光の持っていた刀が、全て煙となって消えてしまった。

 

『すまねぇ、光、power切れだ』

 

「くそっ、わかってはいたけど、やっぱり巫力だけで刀を具現化するのは消耗が激しすぎるな、今のオレに長期戦は無理か」

 

ドゴォ!

 

「ぐああっ!」

 

巫力が尽き無防備になった光を、白竜は殴り飛ばす。

 

(さーて…どーすっかな…)

 

 

 

一方、麻倉家で光達の帰りを待つ、双葉と福は机に出されたお茶を飲みながらただ二人してテレビを観ていた。

 

(遅いですね)

 

 

(ねぇ、慶次)

 

『うん?どーした福』

 

(何か物凄く気まずいんですけど…何か喋った方がいいのかな?)

 

『そりゃそうでしょ!好きになったんなら自分から積極的に行くべきってものだ!』

 

(あまりハッキリ言わないでよ!聞こえたらどーすんのさ!)

 

双葉は黙っていたが、二人の会話は全て筒抜けになっていた。

 

(聞こえてるんですよねぇ、残念ながら)

 

(まぁそんなことはどーでもいいです。
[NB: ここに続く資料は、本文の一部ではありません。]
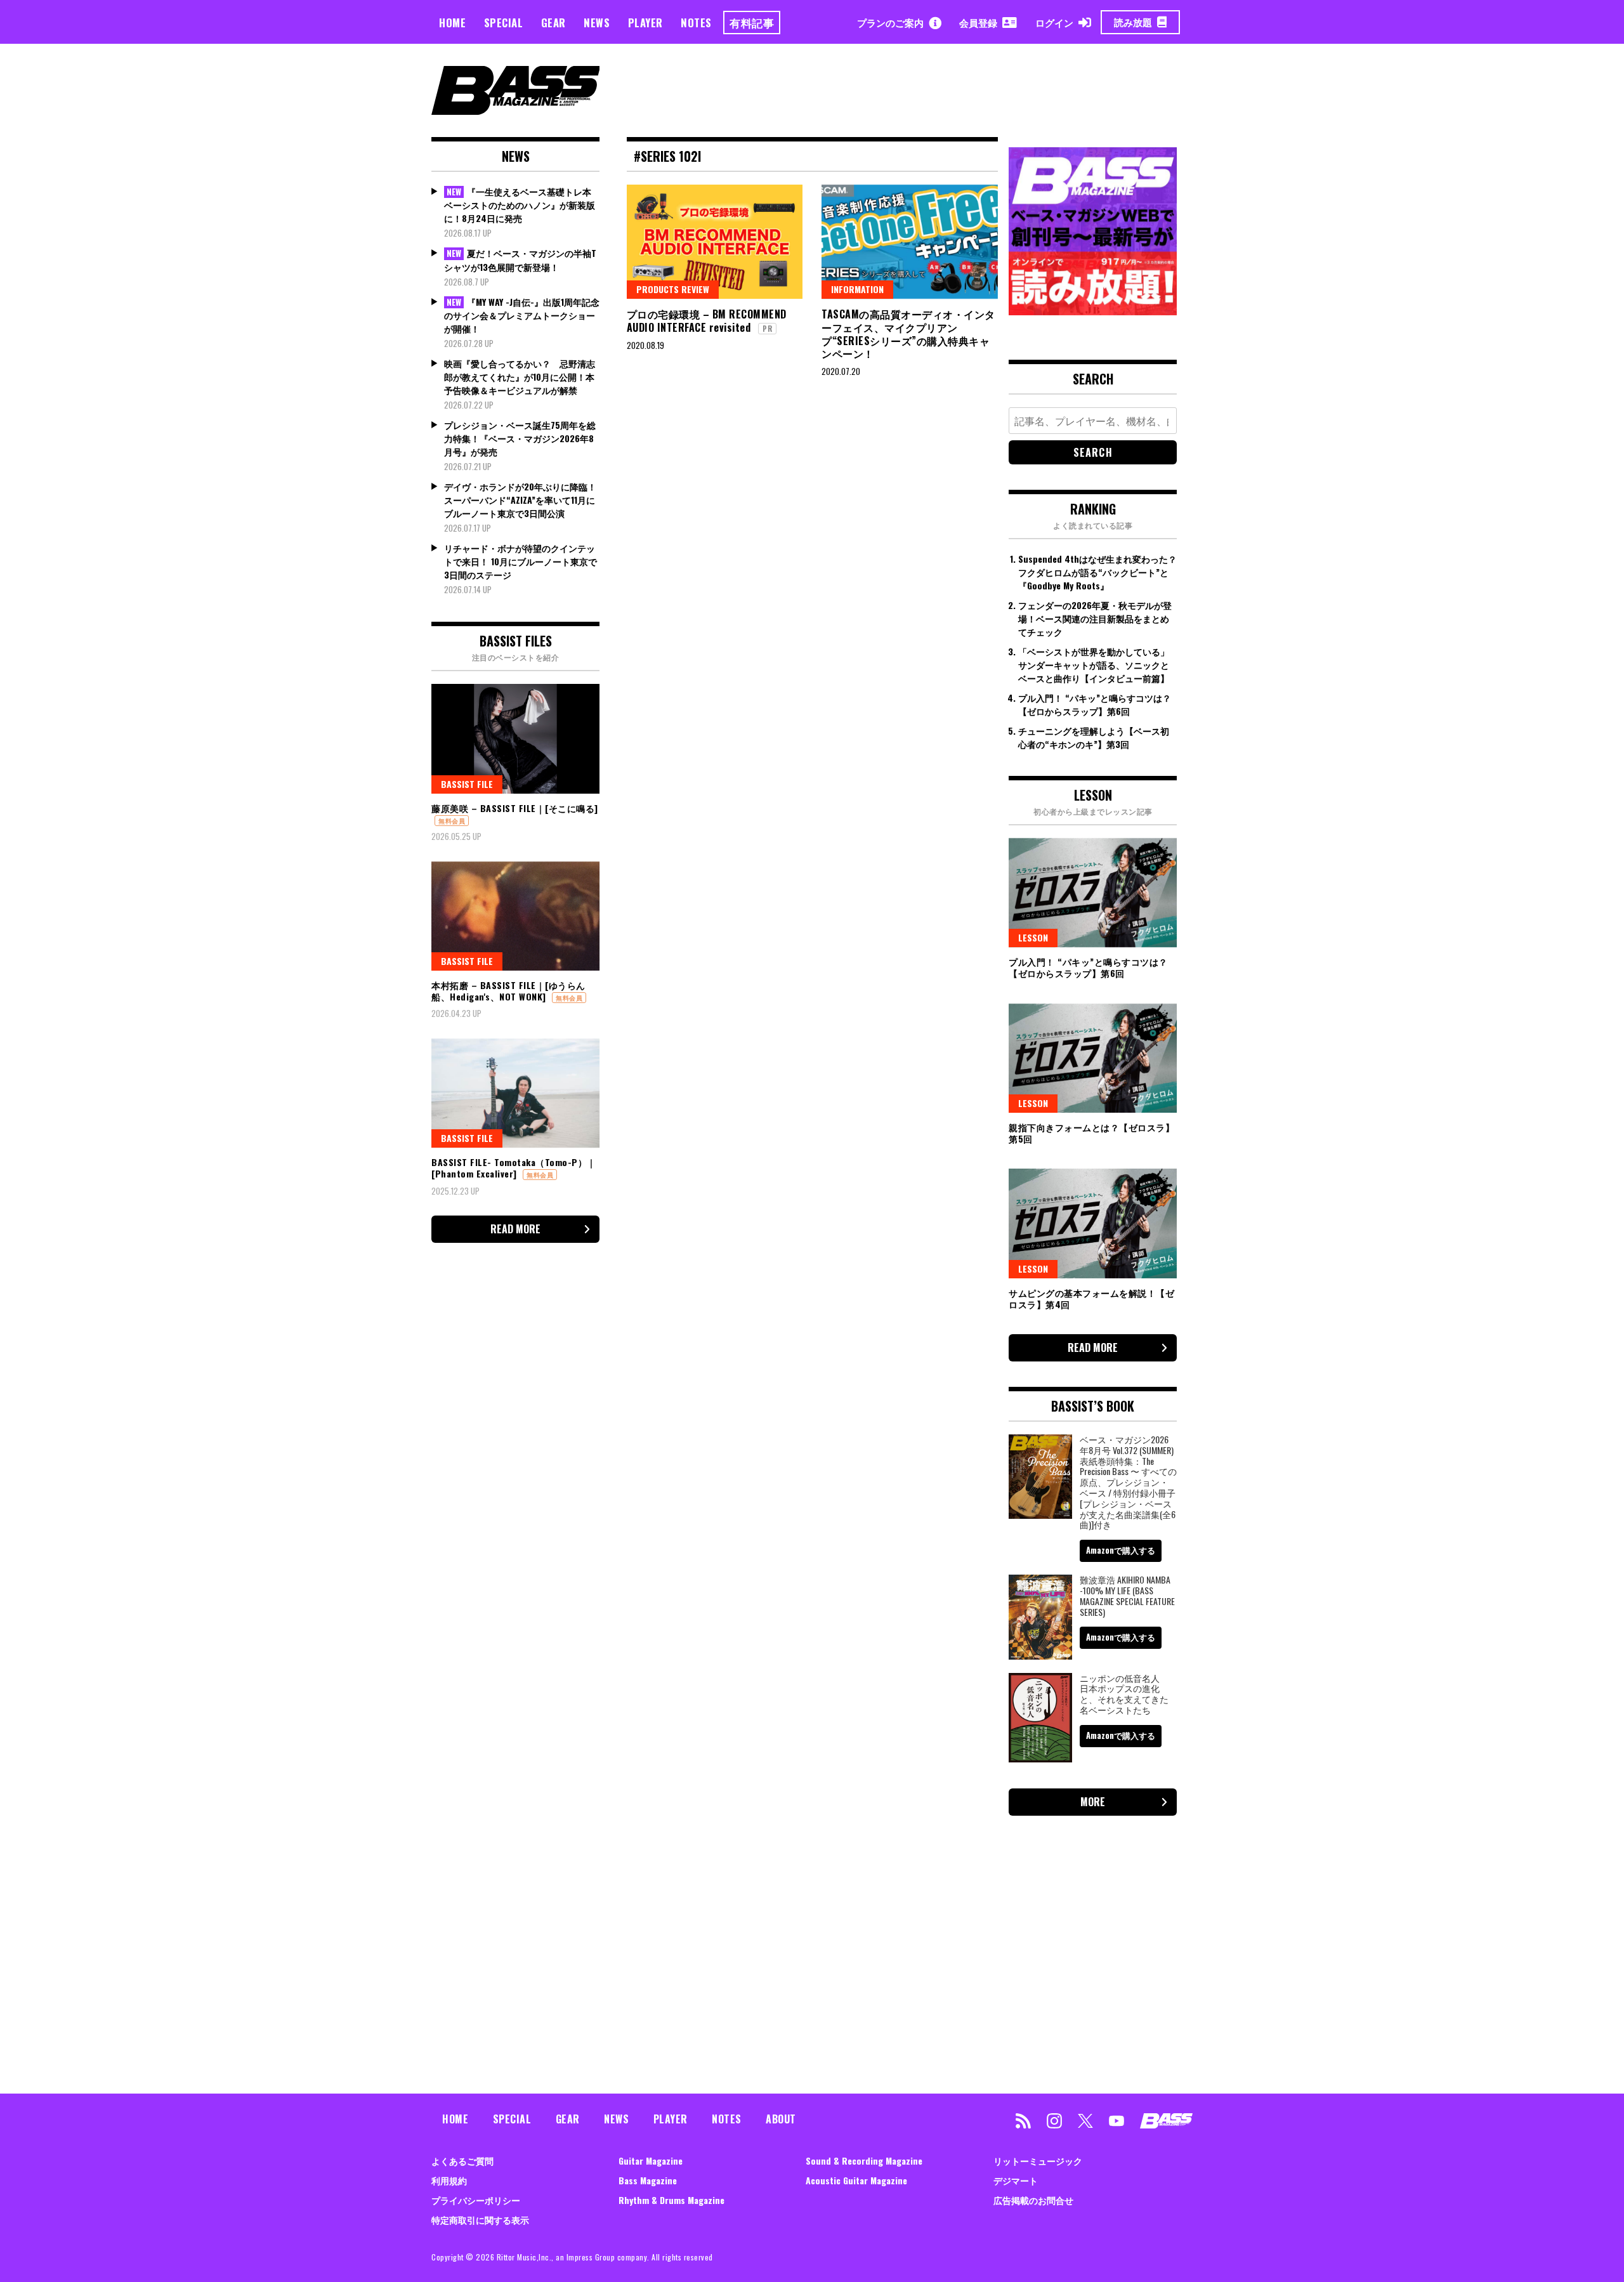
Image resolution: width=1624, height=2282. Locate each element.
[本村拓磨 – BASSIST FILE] (515, 916)
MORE (1092, 1801)
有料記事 (752, 22)
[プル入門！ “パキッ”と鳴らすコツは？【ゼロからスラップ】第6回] (1093, 892)
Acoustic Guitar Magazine (856, 2180)
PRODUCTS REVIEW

お客様をこれだけ長い時間待たせた光さんには、帰ってきたらたっぷりとお仕置きしてあげましょう)

 

「フフフフフフ」

 

「ねぇ、慶次、双葉さんから何か出てない?」

 

『奇遇だねぇ、オレもそう見える』

 

双葉からどす黒いオーラを感じ取った福と慶次は、少しだけ双葉の裏の顔を見てしまったような気がした。




双葉の本性を感じ取った二人でした。